Mama-Oello uttered a cry of terror and, rising from her seat, flung herself weeping on his breast and moaning that he was already dying. The touch of her hand and the sound of her voice recalled its wonted strength to the manhood which had staggered under the stroke of these terrible tidings. The life came back to his features and motion to his limbs as he returned her embrace. For a few brief moments of weakness he mingled his tears with hers, and then, drawing himself up, he put her gently but firmly away from him. As he did so he saw her reel. In an instant he had her in his arms and had laid her on a couch which stood against one of the walls. Then, drawing himself up again, he faced Anda-Huillac and said in a hard, dry, unnatural voice which the high priest hardly recognised as his—
“If the frail daughters of our Father can dare so greatly, is there anything that his sons should not dare? Come, Anda-Huillac, I have looked my last on those I love. To look upon them again might make a craven of me even now. Henceforth I am no longer a man. I will tear out of my heart every human passion save hate and revenge, and the oath that I have sworn I repeat once more, that it may bind me never, so long as my arm can strike a blow, to spare a Spanish man, woman, or child whose life it is given me to take, and as He who sees all things knows the righteousness of my vengeance, so may He help me to take it! Now let us go to this Spanish butcher and tell him lies like his own, and then may the gods grant that I may never look upon his face again until the hour in which I shall ask his innocent victims’ blood at his hands! Come, let us go, for the sooner this thing is done the better.”

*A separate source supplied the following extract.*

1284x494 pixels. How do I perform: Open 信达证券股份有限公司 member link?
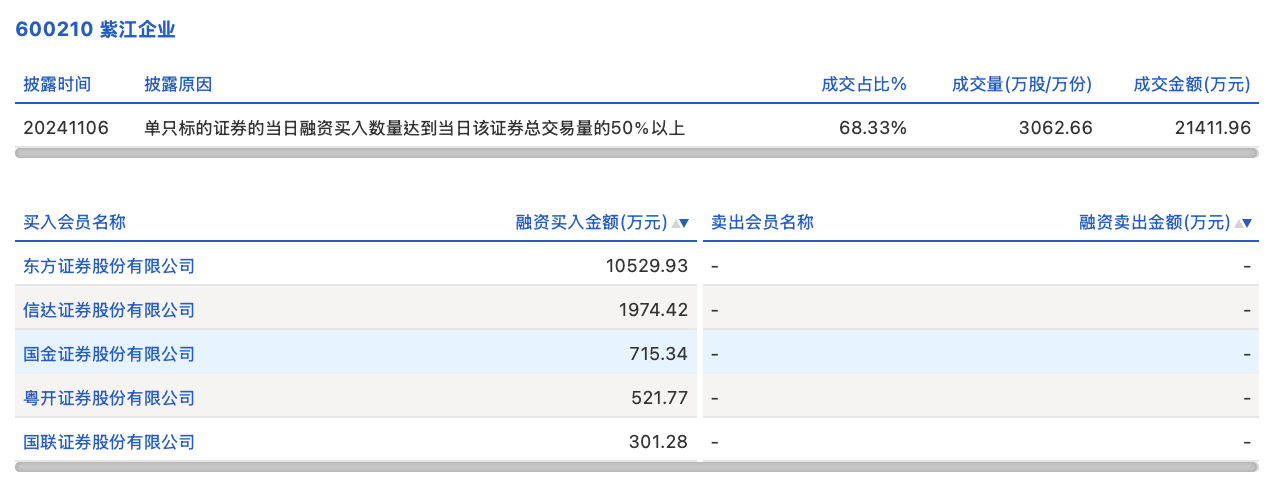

And so saying, and without even one backward look at the prostrate form on the couch, he gripped the high priest by the arm and almost dragged him out of the chamber.
CHAPTER IV.
A GENTLEMAN OF SPAIN
That night, soon after sunset, a body of five cavaliers, preceded and followed by a score of native auxiliaries of the Cañaris tribe, left the city by the causeway leading to the north-west across the Sierras in the direction of the lovely valley of Yucay—once the scene of the gorgeous revels of a long line of absolute monarchs, and now the mustering-ground of the last of their armies.
Four of the cavaliers were old acquaintances, Hernando de Soto, Pedro de Candia, Sebastian ben-Alcazar, and Alonso de Molina. The moment that they had heard of the terms that Hernando Pizarro had made with the Inca they had gone to him and not only volunteered themselves for the service, but had practically demanded that it should be entrusted to them and to no others. They had asserted that, after the Pizarros themselves, they stood highest in rank and honour in the old army of the Conquerors, that Almagro’s men were not to be trusted since they had shown themselves traitors already to the Governor by supporting their leader in his claim to a part of his territory, and that if they once set eyes on the treasure they would be quite capable of murdering the Inca and claiming that they had themselves discovered the gold, in which case their comrades in Cuzco would be certain to insist on the lion’s share of it, if not indeed the whole, saving only the royal fifth.
Hernando Pizarro, who, according to the chroniclers of the Conquest, always seemed to have been more kindly disposed towards the conquered people than any other of the Spanish leaders—which, after all, is not saying very much—had seen the force of this logic and consented, and he had also consented, after some further persuasion, to permit Alonso de Molina to lend the Inca one of his chargers, so that he might be spared the indignity of going on foot among the native guards.